記事・レポート

ハコモノ行政は、デザインで変えられる

建築家・谷尻誠と「ONOMICHI U2」の出会い

更新日 : 2015年09月30日 (水)

第8章 人の思いや気持ちに寄り添う建物


 
たくさんの人を巻き込む意義

高橋俊宏: 建築家は、単純にカッコ良い建物をつくるのではなく、使用者のニーズや使い方から根本的な目的やコンセプトを固め、使いやすさ、快適性、機能性などを考えていくのだと思います。僕も日本全国、様々な建物を見てきましたが、行政が提供する建物と使用者のニーズが乖離しているケースはとても多いと感じています。「ONOMICHI U2」を見ると、行政としても従来のルールや仕組みに拘泥せず、センスと才能のある方にお願いすることも、有効な方法だと感じるのですが。

谷尻誠: 使用者のニーズという意味では、僕はいつもスタッフに向けて「スーパー素人になろう」と言っています。たしかに、プロである建築家がプロの目線から提案することは大切です。しかし、建築家のこだわりが詰まった提案が、一般の人にはまったく理解できないこともある。さらに、その提案が、使用者の快適性や心の豊かさにつながっていないケースもたくさんあります。

ならば、僕はプロになりきれないスーパー素人になりたいと思いました。「もっと、世の中にこういうものがあったらいいのに」「この建物は、もっとこうしてくれたらいいのに」。ある意味、クレーマーになるかならないかの瀬戸際に立つ、究極的な素人の視点で発想する。設計に携わり始めた頃から、使用者の視点に立ち、その思いや気持ちに寄り添う建物を設計したいという思いを持っています。

最近は少しずつソフト・ハード双方に関わる案件が増え、こうした思いを形にすることができています。また、社会の動きを見ても、企画段階から多くの関係者を巻き込みながら進めるプロジェクトが増えており、「そのほうが良いものができる」という流れが出てきたように思います。

高橋俊宏: 海外の状況はどうなのでしょうか?

谷尻誠: 例えば、我々がいま携わっているオーストラリア・キャンベラのプロジェクトは、アパートメント、オフィス、商業施設などを併せ持つ、総面積5万㎡ほどのプロジェクトです。元々は行政の敷地ですが、最初の段階から地元住民など様々な関係者を巻き込みながら、時間をかけて議論してきました。

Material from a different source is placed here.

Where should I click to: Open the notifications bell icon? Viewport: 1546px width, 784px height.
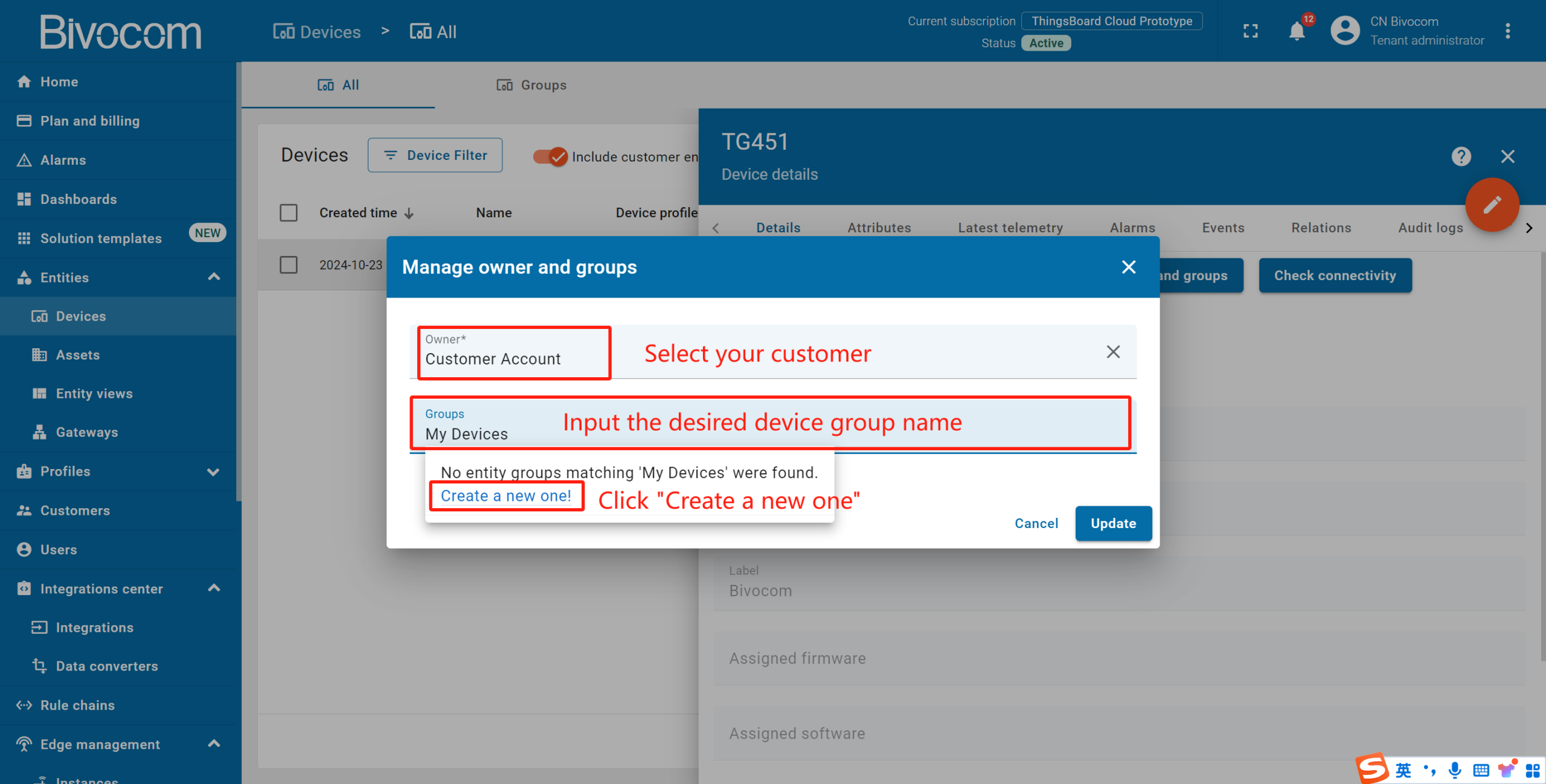click(x=1296, y=31)
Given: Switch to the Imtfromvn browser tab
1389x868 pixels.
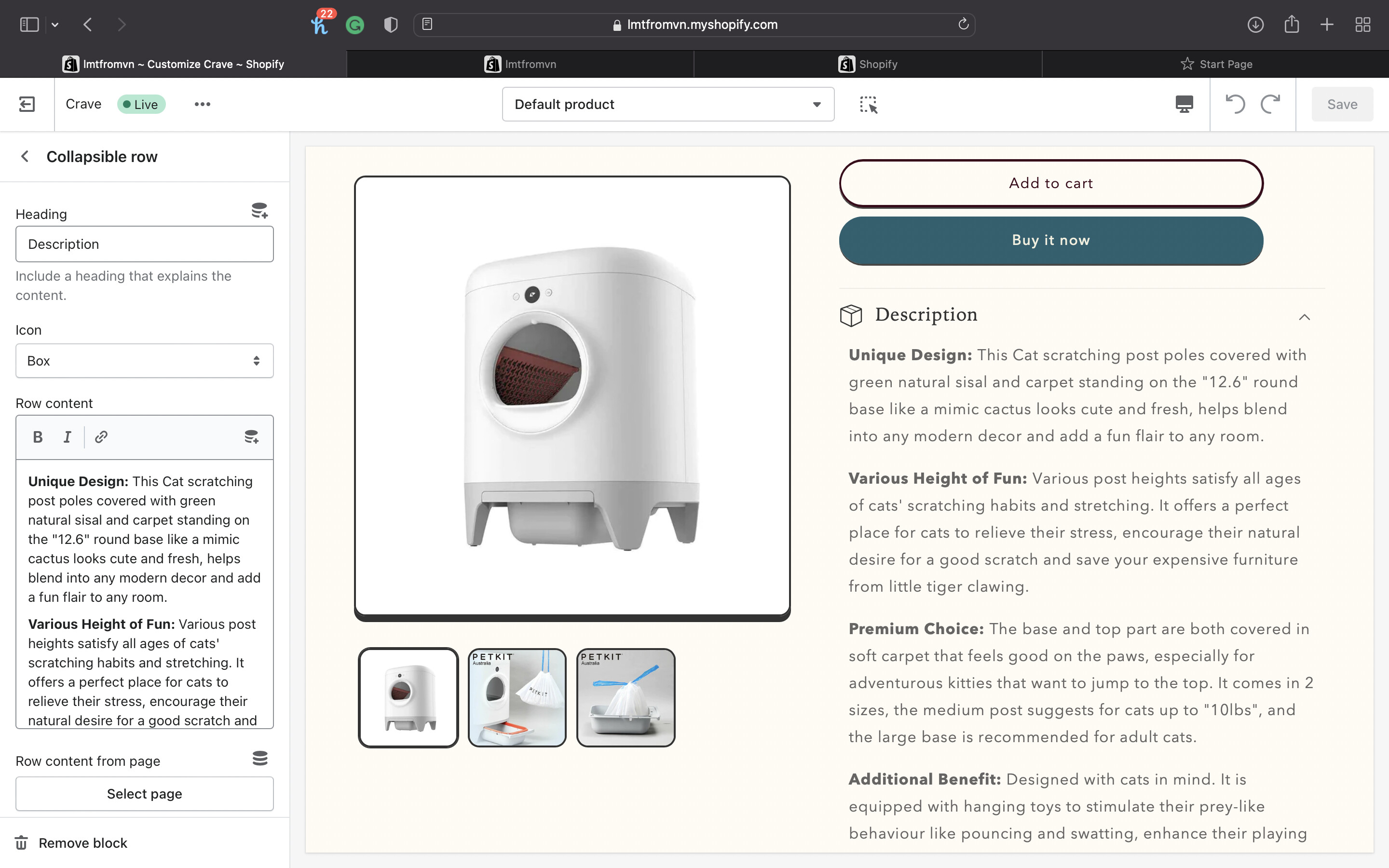Looking at the screenshot, I should coord(520,64).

従来のプロジェクトは、できる限り少ない関係者だけで議論していました。面倒な話が減り、スムーズに進むからです。しかし、スムーズに進んで喜ぶのは、単純に建物を提供する側の人だけです。そうなれば、使用者のニーズに合致しない結果も生まれやすくなります。

多くの人を巻き込めば、時間も手間も確実に増えます。しかし、使用者の視点を最大限取り入れることができれば、あえて大変な方向を選んだほうが、本当に喜ばれるもの、あるいは新しい価値を持つものを生み出せる可能性は高くなります。

高橋俊宏: 本当にそう思います。たくさんの方々に「ONOMICHI U2」のような好事例を知っていただくことで、今後、社会の流れを少しでも良い方向に変えていきたいですね。